▶ _Record extracts_:
========

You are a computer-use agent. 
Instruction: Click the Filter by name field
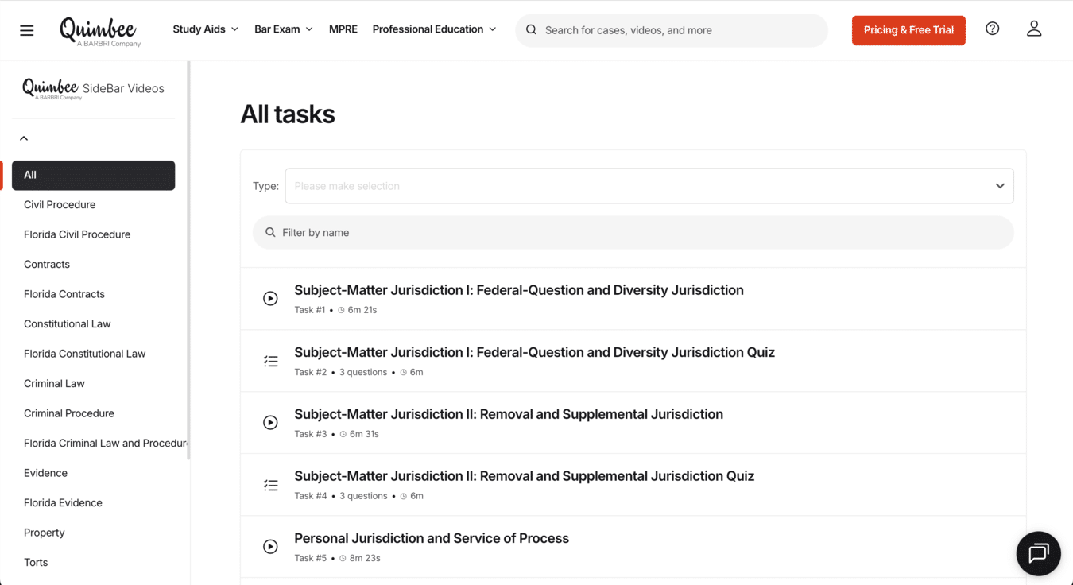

========

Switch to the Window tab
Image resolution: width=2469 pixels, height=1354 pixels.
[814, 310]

========

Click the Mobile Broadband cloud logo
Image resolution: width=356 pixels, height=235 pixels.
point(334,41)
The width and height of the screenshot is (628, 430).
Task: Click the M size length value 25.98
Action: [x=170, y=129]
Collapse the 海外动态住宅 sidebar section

========

▶ _Problem details_: Copy the records word for word, starting at the line that has "You are a computer-use agent." and stopping after the line that has "Instruction: Click the Filter by name field".

▶ _Response_:
You are a computer-use agent. 
Instruction: Click the Filter by name field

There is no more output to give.